La Bible avant la Bible - La grande révélation des manuscrits de la mer Morte
de André Paul
Cerf 2005 /  28 €- 183.4  ffr. / 266 pages
ISBN : 2-204-07354-7
FORMAT : 15x22 cm

L'auteur du compte rendu : Historienne et journaliste, Jacqueline Martin-Bagnaudez est particulièrement sensibilisée aux questions d’histoire des religions et d’histoire des mentalités. Elle a publié (chez Desclée de Brouwer) des ouvrages d’initiation portant notamment sur le Moyen Age et sur l’histoire de l’art.

Pour une Bible tritocanonique ?

Par deux fois, le mot «Bible» est utilisé dans le titre de cet ouvrage, alors qu’il n’apparaît pas avant le XIIe siècle (de notre ère) et dans un contexte chrétien ; il est ici mis en relation avec des documents textuels, certes sacrés, mais juifs, et datés en gros du Ier siècle… Et pourtant c’est bien à la découverte de ce qu’était l’écriture biblique avant que n’en soit définis les canons ‑ telle par exemple que les juifs contemporains de Jésus la connaissait ‑ qu’introduit ce livre, donné en ouverture à la publication bilingue des textes qumraniens qu’entreprennent les éditions du Cerf sous la direction d’André Paul.

### OBJECTIF DU TRAVAIL
Rédigez la suite du compte rendu consacré aux manuscrits de la mer Morte, en reprenant juste après sa dernière phrase.

### DONNÉES FOURNIES
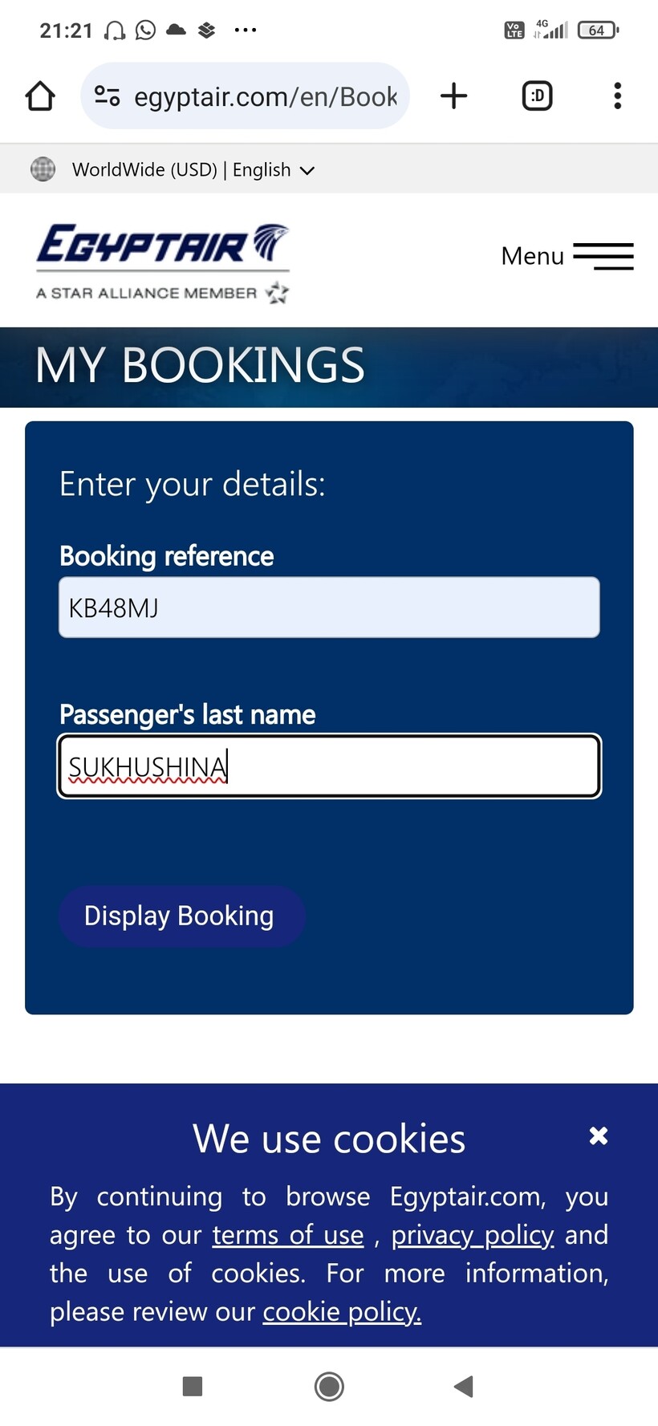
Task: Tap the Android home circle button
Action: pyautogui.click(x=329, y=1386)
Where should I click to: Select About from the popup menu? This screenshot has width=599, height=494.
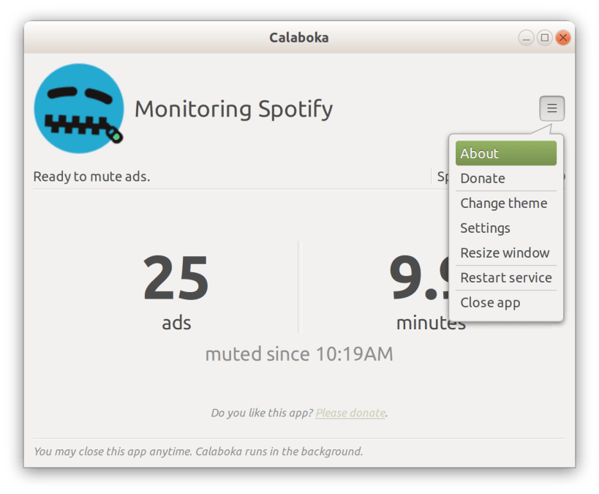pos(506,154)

### BONNE RÉPONSE
Bref retour en arrière pour comprendre les enjeux. Lorsque furent découverts, il y a une soixantaine d’années, les premiers rouleaux de la mer Morte, on crut avoir mis la main sur les écrits du mouvement essénien, connu auparavant par des sources seulement indirectes. Mais les trouvailles se multipliant et les archéologues s’étant livrés à une travail approfondi de mise en situation des lieux et des sites, il a fallu réviser l’enthousiasme premier, ou plutôt rectifier son objet. À ce jour, 800 rouleaux ont été retrouvés, 200 seulement étant véritablement «bibliques», et seule une faible partie d’entre eux reflètent une mentalité particulière. En place de la bibliothèque d’une secte, il semble bien qu’on ait trouvé, dans des sites quelque peu dispersés, des textes que des gens de Jérusalem et de Jéricho auraient cherché à mettre en lieu sûr devant la menace romaine, vers 68.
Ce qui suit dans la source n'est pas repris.